Hishiki Teruyoshi, Ogasawara Osamu, Tsuruoka Yoshimasa, Okubo Kousaku
Biological Information Research Center, National Institute of Advanced Industrial Science and Technology.
In Silico Biol. 2004;4(1):31-54. Epub 2003 Dec 28.
As a first step toward the quantitative comparison of clinical features of diseases, we indexed the text descriptions in the Clinical Synopsis section of the Online Mendelian Inheritance in Man (OMIM) with concepts for the body parts, organs, and tissues contained in the Metathesaurus of the Unified Medical Language System (UMLS). We also indexed the text with the diseases and disorders having links to body parts specified in the thesaurus. The vocabulary size was approximately 177,540 representations for 81,435 concepts, and 2,161 concepts were indexed to 3,779 OMIM entries. The indexed concepts included 134 concepts for the noun forms of anatomical concepts and 985 indexed concepts for diseases and disorders that were linked to 132 and 408 anatomical concepts, respectively. We report herein that the retrieval of OMIM entries for diseases affecting specific organs can be made more comprehensive through the anatomical concepts indexed to the Clinical Synopsis or linked to the indexed concepts, as compared to simply matching organ names to the Clinical Synopsis text. The recall and precision of identifying relevant body parts in the Clinical Synopsis were calculated as 78% and 92.5%, respectively, based on random sampling. The examination of the unidentified body parts due to lack of indexed diseases and disorders showed that although most of the concepts for diseases and disorders were contained in the Metathesaurus, their relations to body parts were not. The indexing result proved the effectiveness of the Metathesaurus as a resource for the identification of concepts indicating body parts, diseases, and disorders.
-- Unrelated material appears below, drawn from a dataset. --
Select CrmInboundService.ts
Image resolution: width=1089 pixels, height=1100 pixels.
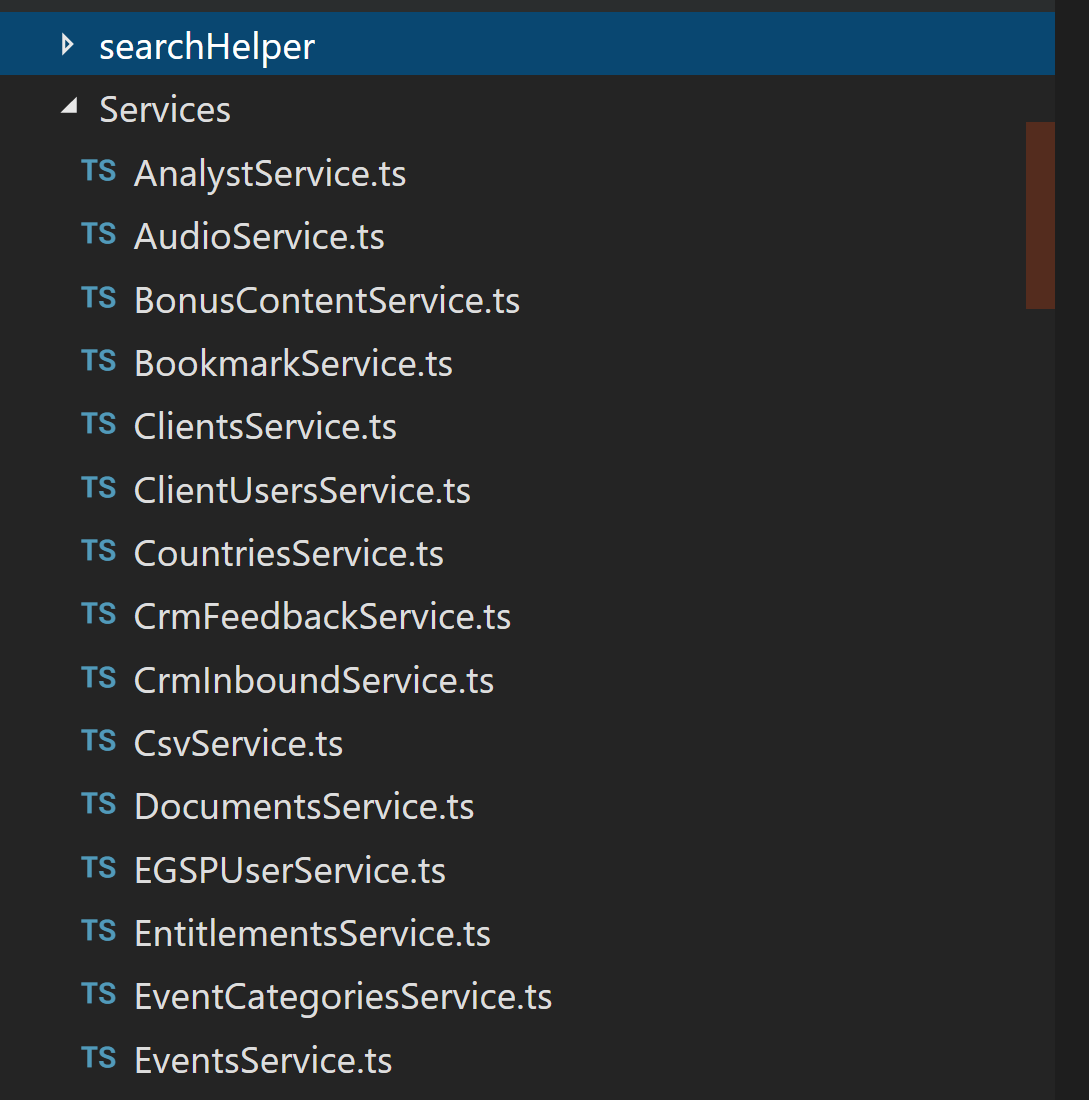[x=313, y=678]

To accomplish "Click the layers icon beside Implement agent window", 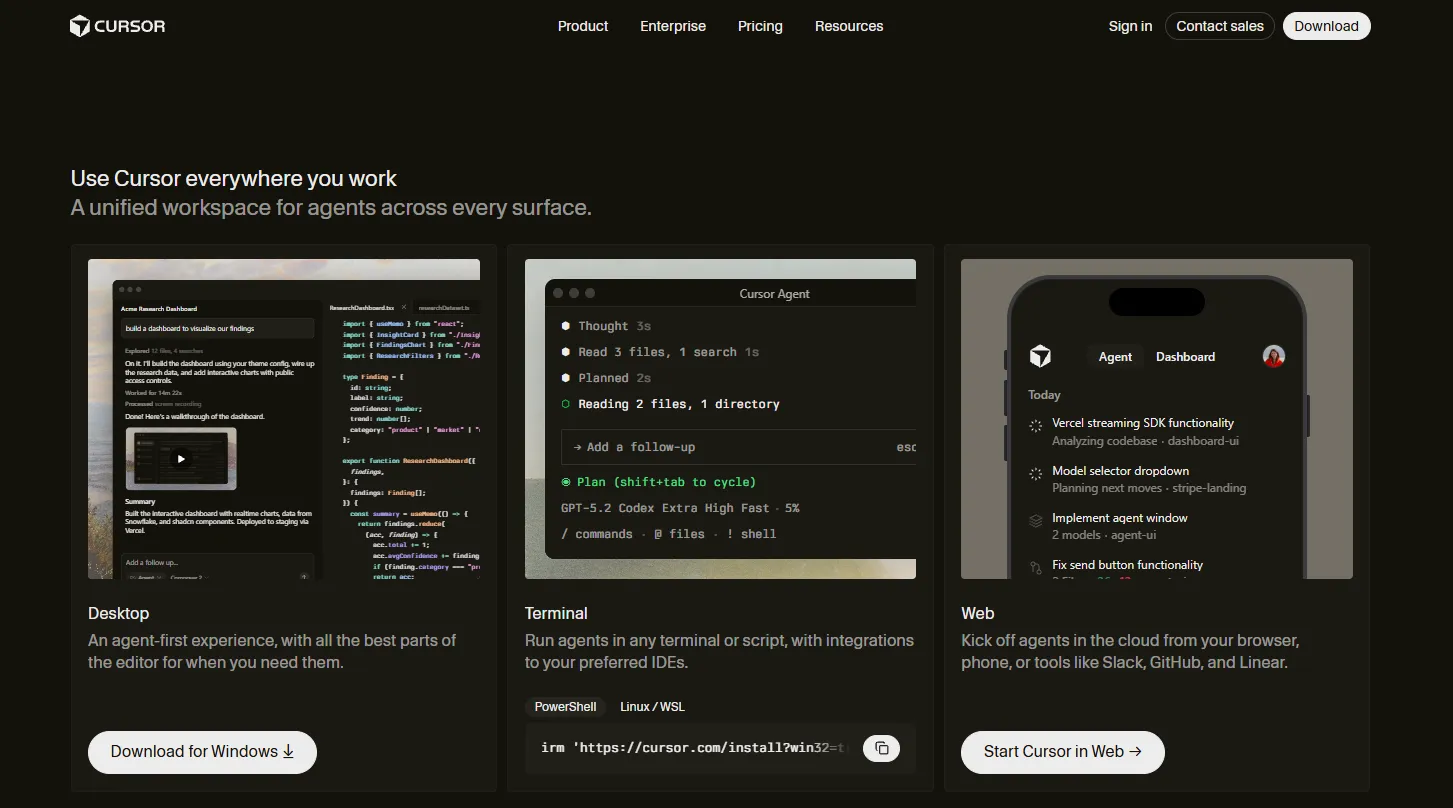I will click(1036, 521).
作为对疾病临床特征进行定量比较的第一步,我们使用统一医学语言系统(UMLS)元词表中包含的身体部位、器官和组织的概念,对《人类孟德尔遗传在线》(OMIM)临床概要部分的文本描述进行了索引。我们还使用了与词表中指定身体部位相关的疾病和病症对文本进行索引。词汇量约为81435个概念的177540种表示形式,2161个概念被索引到3779个OMIM条目。索引概念包括134个解剖学概念名词形式的概念,以及分别与132个和408个解剖学概念相关的985个疾病和病症索引概念。我们在此报告,与简单地将器官名称与临床概要文本进行匹配相比,通过索引到临床概要或与索引概念相关联的解剖学概念,可以更全面地检索影响特定器官的疾病的OMIM条目。基于随机抽样,在临床概要中识别相关身体部位的召回率和精确率分别计算为78%和92.5%。对由于缺乏索引的疾病和病症而未识别的身体部位的检查表明,尽管大多数疾病和病症的概念都包含在元词表中,但它们与身体部位的关系却并非如此。索引结果证明了元词表作为识别表示身体部位、疾病和病症的概念的资源的有效性。